-- START PAGE EXCERPT --
For the uninitiated, CAT is the guru of all the management exams in India. Cracking CAT paves your way to the next phase of admission process for getting into an IIM. Not only IIMs, several other top institutes subscribe to CAT such as MDI, S P Jain, etc.
Prima facie, there is no sure shot way of cracking CAT. The only thing that can ensure that you crack CAT is -- YOU. Unlike the various exams for entry to graduation courses, the "syllabus" for CAT is very basic. It is your application of the concepts that makes you a winner. Unlike these exams, you do not have to mug up the formulae and revise and re-revise the applications for CAT.
The concepts in CAT are not rocket science. They are concepts that you learned during your schooling and form the basis of your advanced studies. Where CAT, and other such post graduation exams, differs is that it actually tests how well you can withstand the pressure of those two/ two and a half hours, how well you are able to do within a fixed time limit and how well you are able to make choices under pressure.
While preparing for CAT, one common mistake that most students make is to get into a herd mentality. Doing something just because the rest of your friends are doing it is never a wise move. What they practice may be totally different from what you need to improve upon. You should know what suits you best. Hence, bear in mind that you have to make your own decisions, regardless of how different they may seem from the ones that your friends are making.
-- END PAGE EXCERPT --
-- START DATASET EXCERPTS --
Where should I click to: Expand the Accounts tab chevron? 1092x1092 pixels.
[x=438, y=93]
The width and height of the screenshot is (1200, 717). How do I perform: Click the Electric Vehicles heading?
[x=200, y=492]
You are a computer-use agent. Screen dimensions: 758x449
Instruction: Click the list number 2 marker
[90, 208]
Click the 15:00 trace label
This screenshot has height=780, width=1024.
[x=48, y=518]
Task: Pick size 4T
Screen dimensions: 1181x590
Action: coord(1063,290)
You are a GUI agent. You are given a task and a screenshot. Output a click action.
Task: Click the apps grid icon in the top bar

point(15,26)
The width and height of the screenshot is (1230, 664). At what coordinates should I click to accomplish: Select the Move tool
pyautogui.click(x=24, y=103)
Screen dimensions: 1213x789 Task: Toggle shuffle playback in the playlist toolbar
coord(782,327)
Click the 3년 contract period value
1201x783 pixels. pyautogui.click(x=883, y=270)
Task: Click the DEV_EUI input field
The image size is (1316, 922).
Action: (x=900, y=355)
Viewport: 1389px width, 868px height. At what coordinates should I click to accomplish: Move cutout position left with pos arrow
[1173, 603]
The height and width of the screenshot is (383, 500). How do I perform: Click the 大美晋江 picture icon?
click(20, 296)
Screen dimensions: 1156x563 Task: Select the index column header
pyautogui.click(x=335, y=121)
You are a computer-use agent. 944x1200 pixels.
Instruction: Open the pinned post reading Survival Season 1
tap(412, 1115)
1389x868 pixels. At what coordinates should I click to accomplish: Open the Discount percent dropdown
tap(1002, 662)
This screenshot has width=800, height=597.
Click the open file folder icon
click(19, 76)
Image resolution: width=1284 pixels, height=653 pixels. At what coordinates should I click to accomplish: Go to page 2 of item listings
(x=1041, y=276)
-- END DATASET EXCERPTS --
WRITTEN TASKS ->
**1)** Summarize the CAT passage in two sentences.
**2)** For each statement, say whether it agrees with the CAT passage, and quote the words that decide it: (a) Preparing for CAT requires memorizing formulae and revising them repeatedly. (b) Institutes other than the IIMs use CAT. (c) The concepts in CAT are ones learned during schooling.

OUTPUTS ->
**1)** CAT is the leading management exam in India: it opens the way to IIM admission and is used by other top institutes such as MDI and S P Jain. Its syllabus is basic, and success depends on applying concepts within a fixed time limit and under pressure rather than memorizing formulae, with students making their own preparation decisions instead of following a herd mentality.

**2)**
(a) No: "you do not have to mug up the formulae and revise and re-revise the applications for CAT."
(b) Yes: "several other top institutes subscribe to CAT such as MDI, S P Jain, etc."
(c) Yes: "They are concepts that you learned during your schooling"